Bertrand Piccard ne cesse de le répéter : les solutions technologiques existent déjà pour mener à bien la transition énergétique. Il regrette que de nombreuses opportunités ne soient pas saisies, faute d’un cadre réglementaire et financier adapté. “On continue à gaspiller, car c’est plus facile que de changer les habitudes”, déplore-t-il.

Pourtant, les exemples de technologies efficaces et rentables sont nombreux, qu’il s’agisse de pompes à chaleur ou d’éclairage public efficient, qui permettent de réduire les consommations de 30 à 80 %. Pour lui, l’inaction ne tient pas à une absence de solutions, mais à une difficulté à les mettre en place.

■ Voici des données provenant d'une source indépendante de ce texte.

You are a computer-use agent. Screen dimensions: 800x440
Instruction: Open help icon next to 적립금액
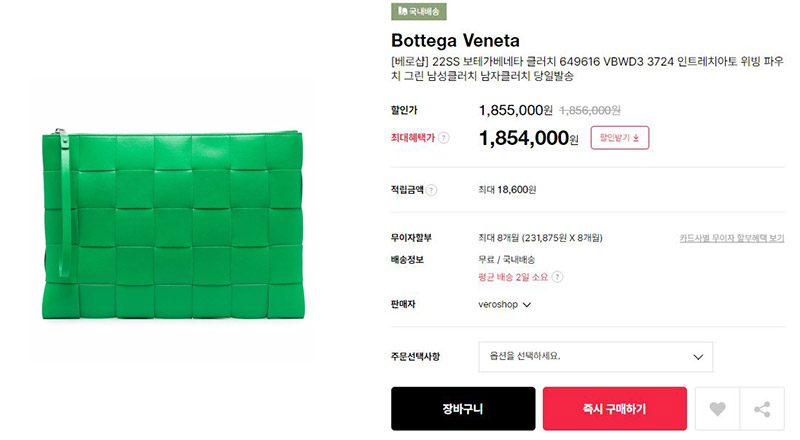(x=432, y=190)
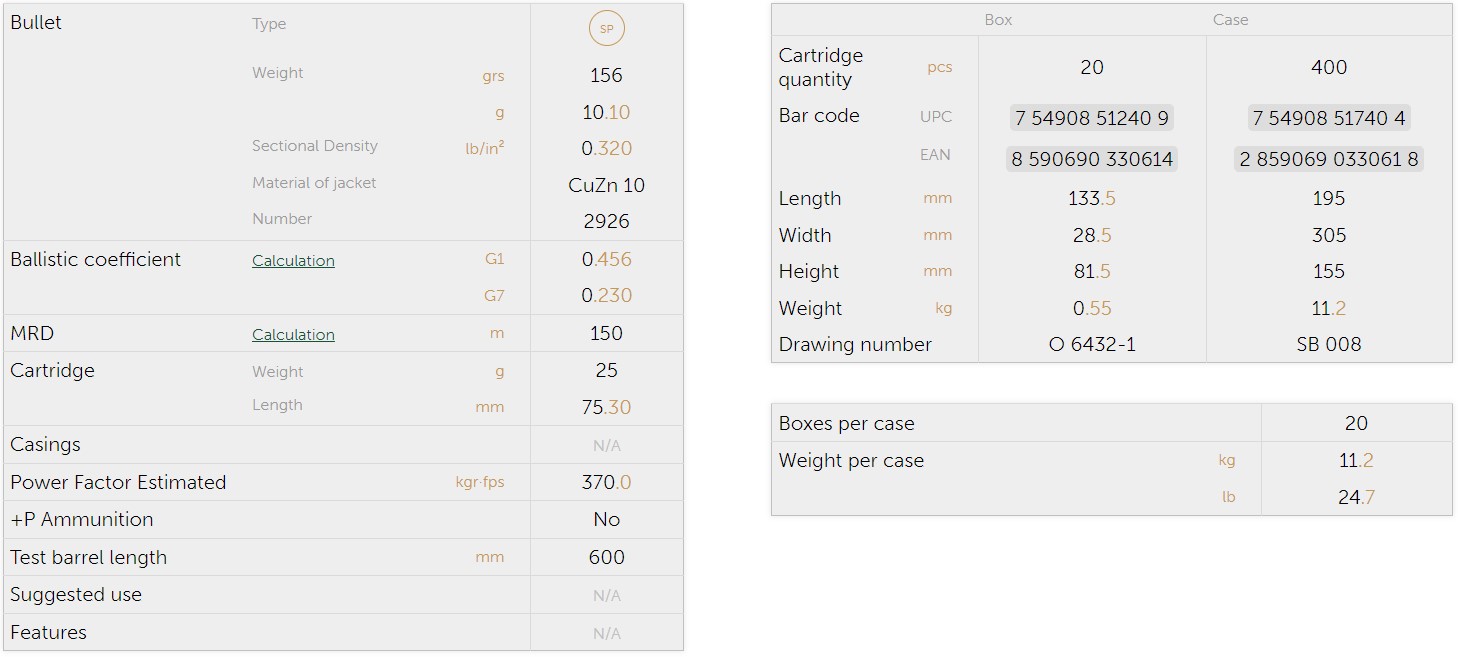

L’usage plutôt que la propriété : vive la servicisation

Il appelle à une révision des modèles économiques, citant notamment la servicisation, où les entreprises vendent l’usage plutôt que la propriété des équipements, comme un levier pour encourager l’efficience sans coût initial prohibitif. “En Inde, le gouvernement a décidé d’acheter 50 000 bus électriques. Il loue ces bus électriques à des villages qui ne pourraient jamais se les offrir. Ils ne payent que les kilomètres. Et ces kilomètres sont 25 % moins chers qu’avec un bus diesel.

La servicisation est aussi une réponse à l’obsolescence programmée. “Imaginez une entreprise qui installe une pompe à chaleur en location chez quelqu’un. Si la personne qui l’utilise lui paye les calories chaque année pendant 20 ans, l’entreprise a intérêt à ce que la pompe dure 20 ans ou plus. A contrario, si vous vendez une pompe en sachant que si elle tombe en panne dans 5 ans, vous allez en vendre une autre, vous avez intérêt à ce que votre pompe ait une obsolescence. C’est pour ça que les nouveaux modèles économiques doivent être des modèles qualitatifs et pas quantitatifs.”

Les nouveaux modèles économiques doivent être des modèles qualitatifs et pas quantitatifs.”

Un changement de narratif

Bertrand Piccard plaide également pour un changement de discours autour de la transition énergétique. Il critique la tendance à présenter cette transition comme une obligation coûteuse ou un sacrifice. Au contraire, il insiste sur le fait que moderniser l’économie en adoptant les énergies renouvelables est non seulement bénéfique pour l’environnement, mais aussi pour la création d’emplois et le développement économique. “Ce n’est pas une charge, c’est une opportunité, et elle est rentable aujourd’hui. Nous n’avons pas besoin d’attendre le futur pour changer l’énergie”, affirme-t-il.

Dans sa vision, il n’est pas question de faire appel à l’émotion, mais bien à la raison économique. Pour convaincre industriels et décideurs, il faut montrer que l’efficience génère des bénéfices immédiats et des avantages pour tous, aussi bien pour les écologistes que les acteurs du monde économique ou encore les politiques publiques.

Construire l’avenir dès aujourd’hui

En matière d’énergie, le futur, c’est maintenant pour Bertrand Piccard. “Nous n’avons pas besoin d’attendre 2050 pour agir. Les solutions sont là, devant nous.” L’aviation à hydrogène, les réseaux intelligents (smart grids) ou encore le stockage de l’énergie ne sont plus des rêves lointains. Le véritable défi réside dans l’adoption massive de ces technologies.

C’est pourquoi l’explorateur nous exhorte à abandonner l’idée d’une opposition entre économie et écologie. Mais plutôt à envisager la modernisation comme la clé d’un avenir énergétique durable. “Le plus grand marché du siècle, c’est celui de l’efficience”, conclut-il. Un appel à repenser notre rapport à l’énergie, et surtout, à agir dès maintenant.